SINGAPORE - To reduce the risk of crane lorries colliding into overhead road structures, these vehicles will have to be fitted with audio warning systems from next year (2017).
These systems will detect if the lorries' cranes have been stowed, and alert the drivers through an audio buzzer in their cabins.
Since 2013, there have been 20 cases of overhead road structures - such as walkway shelters and overhead bridges - being hit by vehicles which are over the height limit.
In June this year, a crane lorry crashed into a walkway shelter at an open-air carpark in Bukit Batok, causing the structure to topple and crush a car.
"Many of these incidents could have been prevented if the drivers had stowed the cranes before setting off," the Land Transport Authority (LTA) said in a press release on Wednesday (Nov 30).
Under the new regulations, all lorries mounted with cranes after Jan 1, 2017 are required to have the audio warning systems.

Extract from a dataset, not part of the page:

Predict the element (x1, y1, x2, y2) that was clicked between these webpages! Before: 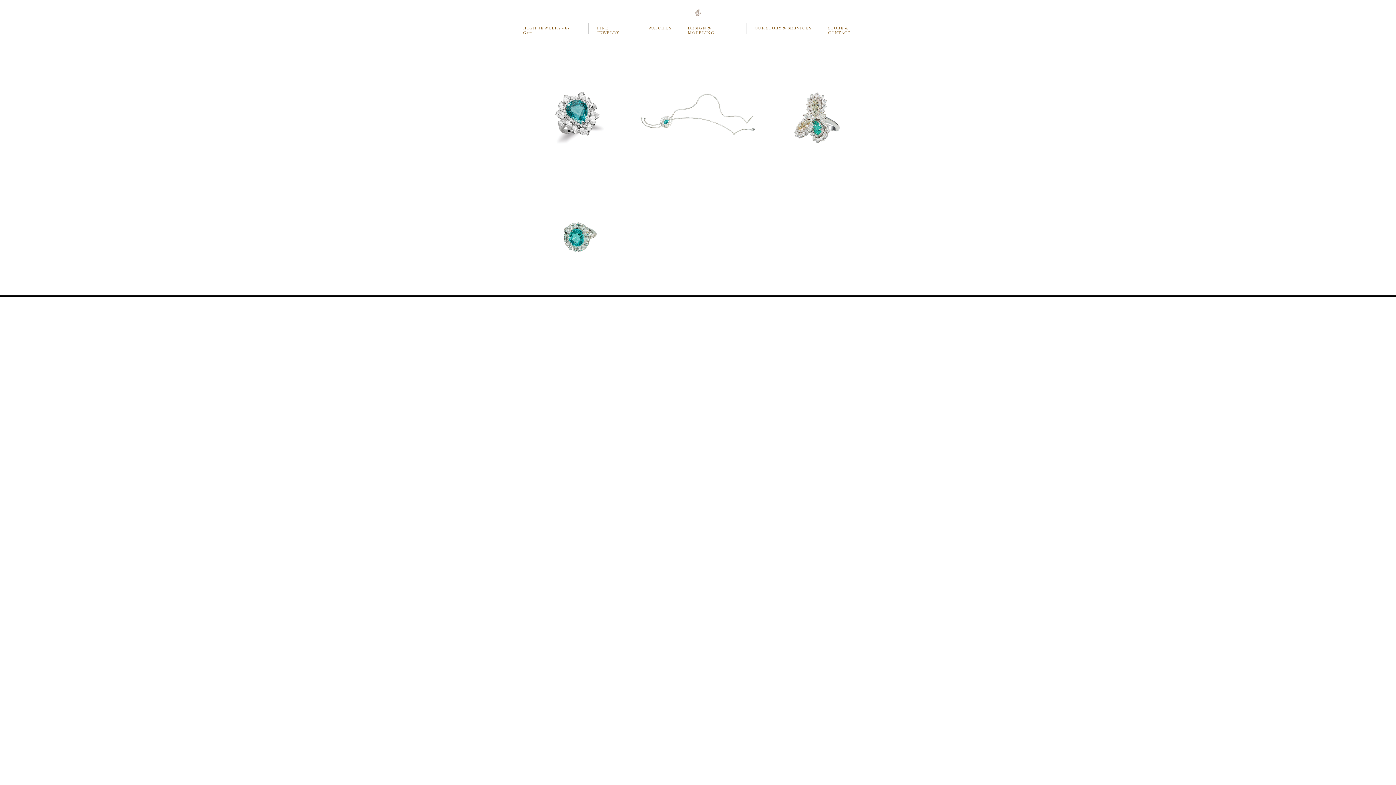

All existing lorries with cranes have until Sept 30, 2017 to comply with this requirement, the LTA added.
For cranes which can be fully stowed, a limit switch is to be installed at the base of the crane, and linked to an audio buzzer in the driver's cabin.

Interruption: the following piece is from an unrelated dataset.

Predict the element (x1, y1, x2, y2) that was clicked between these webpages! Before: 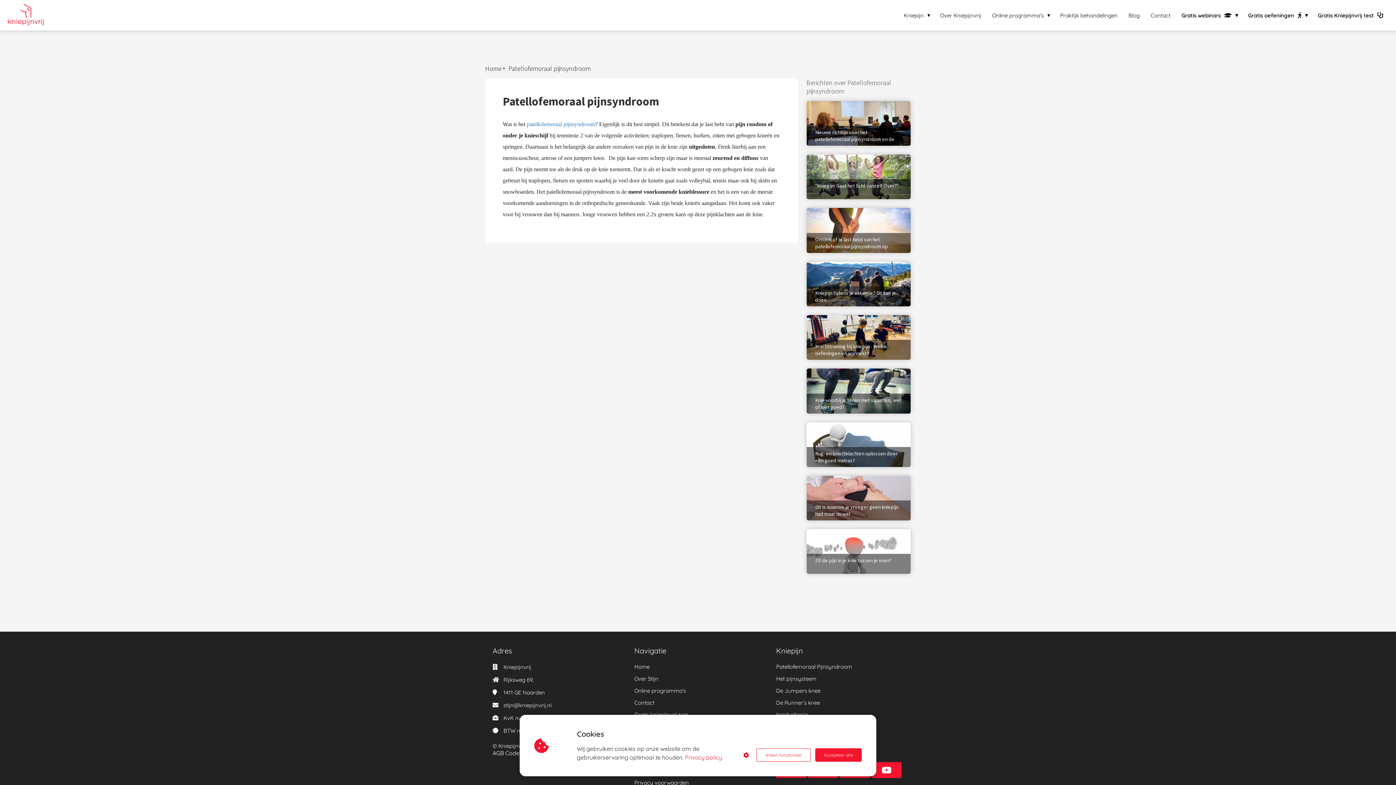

When the crane boom is fully stowed, it will rest on a mechanical lever of the limit switch. When it is not, the lever is lifted and this triggers an audio warning to the driver.

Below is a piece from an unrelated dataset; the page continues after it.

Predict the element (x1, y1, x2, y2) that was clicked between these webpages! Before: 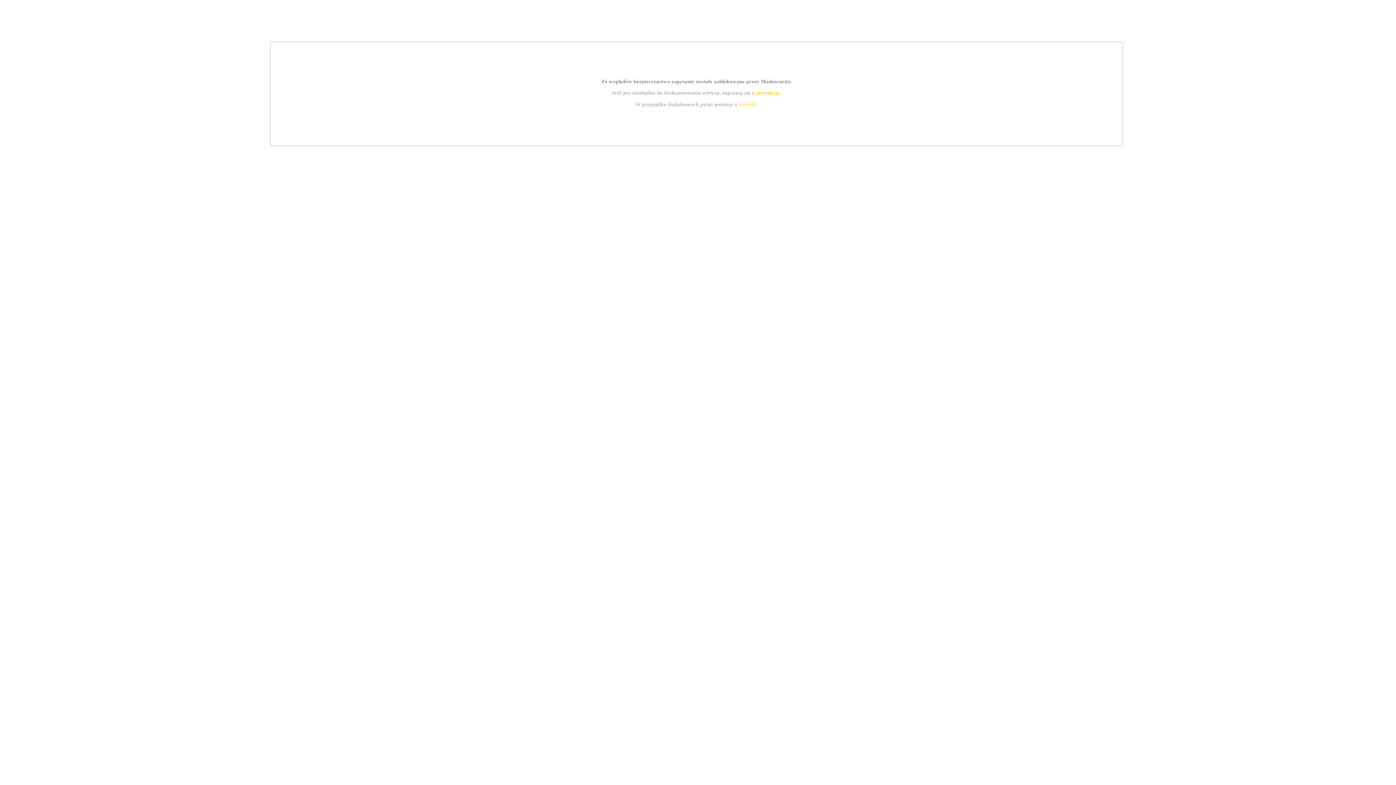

For crane booms which cannot be fully stowed, an angle sensor can be installed on the inner boom, instead of a limit switch. This sensor will alert drivers when the crane is not fully stowed and is above its maximum stowed height.
The LTA also said that road humps will be built at six locations with high covered linkways by February 2017.
"The road humps will help reduce the speed of the over-height vehicles approaching the high covered linkways and lessen the impact if any over-height vehicle were to hit the high covered linkway," the LTA added.
Drivers who are found guilty of damaging road structures and buildings can be fined up to $5,000, or jailed up to two years, or both. Repeat offenders face penalties of either a fine of up to $10,000, or a jail term of up to five years, or both.